Hotels, room service, spa menus, and restaurant menus can all use QR codes. Guests scan from their room or table.
Food courts, multi-vendor setups where each stall has its own QR menu are common in UAE malls.
Seasonal menus, Ramadan iftar specials, Eid dessert menus, National Day promotions updated instantly.
When to Use WhatsApp Store (Takeaway/Ordering Focus)
Shawarma and fast-casual spots that do heavy takeaway from nearby offices and buildings in Abu Dhabi, Dubai, and Kuwait City.
Home-based food businesses, a home chef in Jeddah or Cairo running a weekly order system. Customers browse the weekly menu (uploaded each Monday), add to cart, and WhatsApp the order.

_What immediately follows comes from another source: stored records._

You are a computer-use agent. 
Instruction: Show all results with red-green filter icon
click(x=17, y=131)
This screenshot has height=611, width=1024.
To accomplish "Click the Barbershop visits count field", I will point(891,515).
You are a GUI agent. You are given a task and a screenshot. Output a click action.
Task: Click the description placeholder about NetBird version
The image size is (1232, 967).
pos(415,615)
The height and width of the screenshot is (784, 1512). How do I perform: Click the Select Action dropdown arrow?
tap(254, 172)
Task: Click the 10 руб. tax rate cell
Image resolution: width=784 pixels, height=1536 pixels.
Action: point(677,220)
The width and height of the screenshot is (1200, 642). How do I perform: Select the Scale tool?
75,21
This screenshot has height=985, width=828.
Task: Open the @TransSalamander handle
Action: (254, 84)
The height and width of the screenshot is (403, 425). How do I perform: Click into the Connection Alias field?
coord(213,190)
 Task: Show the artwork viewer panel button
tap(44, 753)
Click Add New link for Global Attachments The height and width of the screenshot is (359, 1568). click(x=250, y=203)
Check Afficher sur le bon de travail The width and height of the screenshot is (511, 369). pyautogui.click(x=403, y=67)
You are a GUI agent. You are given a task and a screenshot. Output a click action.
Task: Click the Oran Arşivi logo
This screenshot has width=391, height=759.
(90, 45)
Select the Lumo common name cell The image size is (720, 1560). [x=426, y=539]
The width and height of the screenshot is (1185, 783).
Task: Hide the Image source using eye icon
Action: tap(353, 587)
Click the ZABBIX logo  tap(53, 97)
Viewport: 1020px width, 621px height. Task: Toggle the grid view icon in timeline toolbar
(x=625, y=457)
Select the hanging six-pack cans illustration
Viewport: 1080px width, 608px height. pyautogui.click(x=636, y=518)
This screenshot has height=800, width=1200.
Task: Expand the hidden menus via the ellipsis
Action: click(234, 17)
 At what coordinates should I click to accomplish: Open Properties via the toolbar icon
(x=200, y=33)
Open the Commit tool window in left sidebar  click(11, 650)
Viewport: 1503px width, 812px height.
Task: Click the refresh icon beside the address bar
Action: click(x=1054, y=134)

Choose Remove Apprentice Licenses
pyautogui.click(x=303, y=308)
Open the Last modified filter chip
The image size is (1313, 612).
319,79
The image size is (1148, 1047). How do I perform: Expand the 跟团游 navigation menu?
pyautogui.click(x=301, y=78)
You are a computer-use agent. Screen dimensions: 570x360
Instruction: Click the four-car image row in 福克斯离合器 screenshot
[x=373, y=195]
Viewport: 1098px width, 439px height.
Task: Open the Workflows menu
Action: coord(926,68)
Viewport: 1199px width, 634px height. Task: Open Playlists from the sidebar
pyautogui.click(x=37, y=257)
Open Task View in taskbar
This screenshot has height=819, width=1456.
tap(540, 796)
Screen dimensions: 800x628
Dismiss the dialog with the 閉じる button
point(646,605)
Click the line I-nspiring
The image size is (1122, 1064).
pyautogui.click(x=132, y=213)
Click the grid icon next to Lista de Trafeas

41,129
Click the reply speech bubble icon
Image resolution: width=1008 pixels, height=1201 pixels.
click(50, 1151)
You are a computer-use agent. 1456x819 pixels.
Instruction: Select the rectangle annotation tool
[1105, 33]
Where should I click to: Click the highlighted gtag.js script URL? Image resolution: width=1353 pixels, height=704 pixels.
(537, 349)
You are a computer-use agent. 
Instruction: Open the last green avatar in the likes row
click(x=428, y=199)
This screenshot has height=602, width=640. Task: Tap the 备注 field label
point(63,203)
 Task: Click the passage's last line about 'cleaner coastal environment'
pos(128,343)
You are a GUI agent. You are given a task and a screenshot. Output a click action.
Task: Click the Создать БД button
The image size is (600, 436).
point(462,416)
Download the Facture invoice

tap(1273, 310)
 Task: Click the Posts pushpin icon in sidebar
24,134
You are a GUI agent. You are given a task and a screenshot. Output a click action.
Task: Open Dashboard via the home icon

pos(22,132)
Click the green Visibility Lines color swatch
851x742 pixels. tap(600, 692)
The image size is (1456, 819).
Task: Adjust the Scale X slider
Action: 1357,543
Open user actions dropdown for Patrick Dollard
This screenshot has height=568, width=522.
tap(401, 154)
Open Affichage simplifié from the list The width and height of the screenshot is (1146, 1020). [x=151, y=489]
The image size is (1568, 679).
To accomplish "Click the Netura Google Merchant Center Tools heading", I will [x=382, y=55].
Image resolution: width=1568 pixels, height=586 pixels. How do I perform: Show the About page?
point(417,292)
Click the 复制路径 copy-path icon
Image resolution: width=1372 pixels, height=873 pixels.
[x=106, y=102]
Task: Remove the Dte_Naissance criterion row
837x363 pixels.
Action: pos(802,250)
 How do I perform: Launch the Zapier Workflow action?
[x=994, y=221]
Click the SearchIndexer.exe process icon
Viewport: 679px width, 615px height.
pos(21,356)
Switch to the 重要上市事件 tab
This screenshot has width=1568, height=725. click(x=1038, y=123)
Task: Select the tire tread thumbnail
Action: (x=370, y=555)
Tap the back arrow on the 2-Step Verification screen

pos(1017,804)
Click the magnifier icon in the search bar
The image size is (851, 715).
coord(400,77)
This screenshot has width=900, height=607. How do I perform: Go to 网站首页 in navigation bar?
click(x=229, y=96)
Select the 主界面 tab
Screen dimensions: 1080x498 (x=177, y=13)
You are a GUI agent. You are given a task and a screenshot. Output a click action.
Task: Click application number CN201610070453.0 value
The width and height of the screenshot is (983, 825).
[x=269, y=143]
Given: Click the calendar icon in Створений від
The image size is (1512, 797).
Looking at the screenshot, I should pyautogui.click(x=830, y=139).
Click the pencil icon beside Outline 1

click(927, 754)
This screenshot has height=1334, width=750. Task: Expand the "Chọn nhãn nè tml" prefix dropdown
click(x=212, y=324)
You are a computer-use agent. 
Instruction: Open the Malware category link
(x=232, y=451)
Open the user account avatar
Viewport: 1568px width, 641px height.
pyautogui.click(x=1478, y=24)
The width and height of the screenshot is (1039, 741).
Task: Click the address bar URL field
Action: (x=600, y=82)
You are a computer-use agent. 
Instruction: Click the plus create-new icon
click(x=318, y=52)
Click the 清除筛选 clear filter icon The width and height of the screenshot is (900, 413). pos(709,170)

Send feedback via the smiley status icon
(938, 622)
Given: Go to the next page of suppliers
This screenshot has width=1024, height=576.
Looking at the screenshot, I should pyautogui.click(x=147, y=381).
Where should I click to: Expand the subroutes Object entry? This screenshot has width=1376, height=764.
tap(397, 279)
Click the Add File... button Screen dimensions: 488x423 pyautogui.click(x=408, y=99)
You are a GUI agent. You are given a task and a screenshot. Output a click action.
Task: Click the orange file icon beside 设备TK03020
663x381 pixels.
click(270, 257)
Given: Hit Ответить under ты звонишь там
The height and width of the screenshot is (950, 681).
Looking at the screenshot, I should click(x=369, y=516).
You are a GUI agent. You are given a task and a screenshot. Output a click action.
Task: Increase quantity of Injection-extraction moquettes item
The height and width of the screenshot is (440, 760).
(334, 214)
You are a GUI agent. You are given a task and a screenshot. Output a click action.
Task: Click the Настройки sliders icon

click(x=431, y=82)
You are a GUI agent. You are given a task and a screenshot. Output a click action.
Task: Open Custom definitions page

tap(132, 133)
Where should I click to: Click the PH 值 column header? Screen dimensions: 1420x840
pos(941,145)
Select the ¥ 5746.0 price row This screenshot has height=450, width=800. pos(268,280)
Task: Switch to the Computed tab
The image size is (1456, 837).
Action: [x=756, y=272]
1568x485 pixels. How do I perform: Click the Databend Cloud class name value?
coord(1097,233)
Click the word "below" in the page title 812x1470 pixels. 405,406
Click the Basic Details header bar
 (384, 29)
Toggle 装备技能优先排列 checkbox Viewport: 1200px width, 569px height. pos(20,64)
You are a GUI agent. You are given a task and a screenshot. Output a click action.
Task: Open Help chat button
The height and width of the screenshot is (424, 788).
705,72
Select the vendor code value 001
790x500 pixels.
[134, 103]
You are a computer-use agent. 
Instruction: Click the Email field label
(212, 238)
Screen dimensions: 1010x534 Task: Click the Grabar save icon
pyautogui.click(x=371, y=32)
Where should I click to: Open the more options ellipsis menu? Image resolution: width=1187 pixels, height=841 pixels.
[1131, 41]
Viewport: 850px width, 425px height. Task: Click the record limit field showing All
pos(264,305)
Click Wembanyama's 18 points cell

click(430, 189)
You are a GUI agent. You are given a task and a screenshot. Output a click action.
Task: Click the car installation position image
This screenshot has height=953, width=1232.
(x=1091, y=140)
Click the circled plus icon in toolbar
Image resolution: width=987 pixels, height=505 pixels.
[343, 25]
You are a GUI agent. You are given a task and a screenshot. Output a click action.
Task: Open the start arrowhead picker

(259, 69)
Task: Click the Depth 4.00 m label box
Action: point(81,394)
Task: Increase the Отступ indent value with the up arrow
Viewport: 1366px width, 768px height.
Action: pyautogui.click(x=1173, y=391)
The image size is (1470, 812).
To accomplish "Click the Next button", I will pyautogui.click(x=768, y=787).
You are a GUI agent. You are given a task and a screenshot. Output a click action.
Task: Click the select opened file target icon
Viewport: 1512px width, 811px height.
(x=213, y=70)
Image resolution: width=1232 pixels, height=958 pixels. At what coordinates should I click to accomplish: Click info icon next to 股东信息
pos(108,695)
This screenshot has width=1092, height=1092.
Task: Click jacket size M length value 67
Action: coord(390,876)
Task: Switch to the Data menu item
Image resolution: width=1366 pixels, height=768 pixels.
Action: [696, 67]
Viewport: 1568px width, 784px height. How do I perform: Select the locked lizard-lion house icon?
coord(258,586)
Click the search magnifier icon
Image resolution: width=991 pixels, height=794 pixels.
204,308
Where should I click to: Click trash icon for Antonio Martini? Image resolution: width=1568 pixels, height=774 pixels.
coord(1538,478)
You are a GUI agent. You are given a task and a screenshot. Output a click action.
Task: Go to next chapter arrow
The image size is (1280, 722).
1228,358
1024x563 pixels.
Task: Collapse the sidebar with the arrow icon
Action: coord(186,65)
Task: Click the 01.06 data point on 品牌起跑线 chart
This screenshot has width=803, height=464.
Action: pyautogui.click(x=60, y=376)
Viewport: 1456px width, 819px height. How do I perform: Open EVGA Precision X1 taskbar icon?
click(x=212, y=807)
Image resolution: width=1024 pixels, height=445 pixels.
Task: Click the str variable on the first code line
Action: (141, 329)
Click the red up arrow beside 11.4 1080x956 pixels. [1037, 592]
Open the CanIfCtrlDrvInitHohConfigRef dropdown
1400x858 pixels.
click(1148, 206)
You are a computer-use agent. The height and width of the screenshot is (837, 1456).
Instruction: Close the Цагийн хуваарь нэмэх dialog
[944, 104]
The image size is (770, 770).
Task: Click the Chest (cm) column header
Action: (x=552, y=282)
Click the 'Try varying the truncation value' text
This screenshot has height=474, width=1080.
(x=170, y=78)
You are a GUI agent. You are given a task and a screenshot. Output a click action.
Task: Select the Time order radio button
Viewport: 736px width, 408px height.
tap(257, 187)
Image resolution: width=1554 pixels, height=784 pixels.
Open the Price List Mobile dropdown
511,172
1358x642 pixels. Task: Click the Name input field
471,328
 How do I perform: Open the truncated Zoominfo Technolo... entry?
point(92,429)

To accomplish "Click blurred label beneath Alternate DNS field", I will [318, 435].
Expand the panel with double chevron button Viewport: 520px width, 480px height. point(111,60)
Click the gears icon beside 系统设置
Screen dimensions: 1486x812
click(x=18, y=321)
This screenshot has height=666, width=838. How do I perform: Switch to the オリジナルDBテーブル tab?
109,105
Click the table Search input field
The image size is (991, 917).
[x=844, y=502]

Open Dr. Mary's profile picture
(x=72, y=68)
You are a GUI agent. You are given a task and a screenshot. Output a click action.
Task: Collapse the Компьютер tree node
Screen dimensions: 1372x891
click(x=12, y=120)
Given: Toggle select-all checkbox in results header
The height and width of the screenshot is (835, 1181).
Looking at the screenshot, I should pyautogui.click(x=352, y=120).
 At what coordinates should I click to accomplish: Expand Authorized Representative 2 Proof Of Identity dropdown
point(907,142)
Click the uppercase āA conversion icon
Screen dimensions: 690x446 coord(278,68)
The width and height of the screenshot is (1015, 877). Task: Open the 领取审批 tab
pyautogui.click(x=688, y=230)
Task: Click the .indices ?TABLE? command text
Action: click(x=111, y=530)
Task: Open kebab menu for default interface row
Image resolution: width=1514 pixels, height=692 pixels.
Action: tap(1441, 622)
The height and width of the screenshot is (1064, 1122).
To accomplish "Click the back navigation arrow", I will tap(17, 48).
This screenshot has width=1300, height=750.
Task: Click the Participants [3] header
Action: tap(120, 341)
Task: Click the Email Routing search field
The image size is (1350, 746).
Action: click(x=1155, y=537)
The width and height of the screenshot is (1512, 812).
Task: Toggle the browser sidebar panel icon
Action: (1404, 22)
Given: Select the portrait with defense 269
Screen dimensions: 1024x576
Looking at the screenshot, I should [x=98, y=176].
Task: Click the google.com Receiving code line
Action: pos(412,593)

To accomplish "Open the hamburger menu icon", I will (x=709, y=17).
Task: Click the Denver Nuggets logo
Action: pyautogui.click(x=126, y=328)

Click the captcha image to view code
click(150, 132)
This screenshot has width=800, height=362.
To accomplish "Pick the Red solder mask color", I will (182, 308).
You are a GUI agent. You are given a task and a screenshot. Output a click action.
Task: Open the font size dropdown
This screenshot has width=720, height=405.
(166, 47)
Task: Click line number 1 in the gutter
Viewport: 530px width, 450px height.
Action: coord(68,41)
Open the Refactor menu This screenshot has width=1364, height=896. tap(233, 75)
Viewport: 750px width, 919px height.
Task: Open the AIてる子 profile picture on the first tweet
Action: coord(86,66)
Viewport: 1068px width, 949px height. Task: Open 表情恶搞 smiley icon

Catering operations, pre-event orders where quantities and customization need discussion.
Cloud kitchens, no dine-in, 100% delivery. WhatsApp store for discovery, with each order becoming a conversation.
Running Both from Scaanme
Scaanme does not force a choice. Your digital card can include:
- A QR code that dine-in customers scan at the table → full digital menu
- A "Order for Delivery" button → your WhatsApp store catalog
- A booking button for reservations
- Your restaurant's location and opening hours
Update the menu once and it reflects in both places.
Practical Setup for a Gulf Restaurant
Step 1: Build Your Menu/Catalog
Add categories (appetizers, mains, desserts, beverages), items with photos, prices, and dietary labels (halal, vegetarian, spicy levels).
Step 2: Configure QR for Dine-In
Download your QR code, print on table tents. Each table scans and sees your current menu.
Step 3: Configure WhatsApp Store for Delivery
Enable the order-via-WhatsApp flow. Customers who visit your card via Instagram or delivery app see "Order via WhatsApp."
Step 4: Language Configuration
Gulf restaurants typically serve Arabic, English, and often Hindi or Tagalog speakers. Configure all languages, the menu auto-detects the guest's preference.
The Ramadan Factor
During Ramadan in KSA, Kuwait, Bahrain, and Qatar, restaurant usage patterns shift dramatically:
- Iftar orders spike between 5-7 PM
- Suhoor orders run midnight-3 AM
- Takeaway and delivery volumes increase significantly vs dine-in
WhatsApp store ordering handles the asynchronous nature of these patterns better than a phone-call ordering system. Customers can browse the iftar menu and place an order at 2 PM for a 6:30 PM pickup, without calling during peak prep time.